Keywords: electronic medical record, secondary data, health services research, semantic information
Background:
Secondary use of primary data from practice management systems for health services research is feasible; however, standardized formats, quality-assured comparability, interoperability between data storage systems, and open interfaces are missing.
Research questions:
To identify indispensable data fields (variables, parameters) suitable for secondary use across the Health Data Lab (FDZ), the Core Data Set of Medical Informatics Initiative (MII-KDS), and a generic RADAR data utilization framework.
Method:
Systematic literature review, analysis of source documentation. Data offerings from FDZ and MII-KDS were mapped to 11 semantic RADAR domains—diagnoses, medications, laboratory results, findings, therapies, other procedures, temporal data, patient demographics, practice-level data, payers, and billing information—for availability, granularity, and content alignment.
Results:
Semantic categorization reveals three essential domains:
Sociodemographic information: Basic attributes of patients are generally retrievable, socioeconomic status indicators are missing.
Biomedical: Diagnostic and medication data are consistently documented. Laboratory results, findings, and procedures appear as billing codes in FDZ dataset. MII-KDS allows for structured laboratory results representation.
Care pathways: FDZ encompasses longitudinal SHI-data from out- and inpatient care. MII-KDS records individual treatment episodes with procedural details, its Digital Progress Hubs aim to cross-sectoral longitudinal pathway-based data linkage.
Conclusions:
Neither FDZ nor MII-KDS alone sufficiently addresses all requirements for primary care research. FDZ billing data support population-based analyses restricted to SHI populations and lack key clinical data such as laboratory values or procedural details. MII-KDS provides detailed clinical documentation following international interoperability standards but does not yet capture cross-sectoral care pathways. All datasets lack socioeconomic variables.

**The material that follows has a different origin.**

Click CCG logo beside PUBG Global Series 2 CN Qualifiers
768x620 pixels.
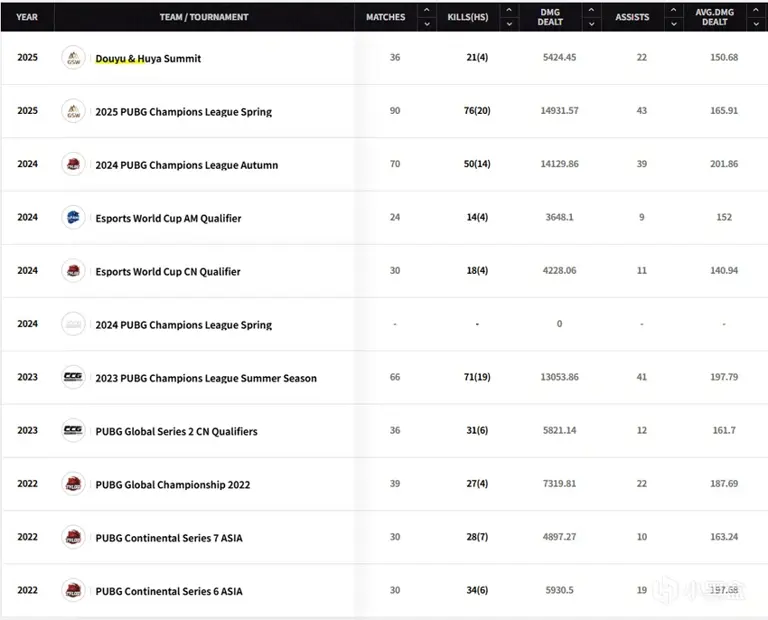[x=73, y=431]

Demographic baseline data, ICD-coded diagnoses, and medication information in FDZ and MII-KDS represent indispensable components for primary care research. Absence of laboratory values in FDZ significantly constrains epidemiological or clinical analyses to SHI patients. Effective utilization necessitates data integration from multiple sources: FDZ for population-based SHI care pathways, MII-KDS for structured individual clinical parameters, additional data linkage to incorporate socioeconomic information.
Points for discussion:
Which data fields (variables, parameters) are essential for research?
Are primary care EMR data "research-ready" in your country?
How to standardize European EMR information exchange for patient and research benefit?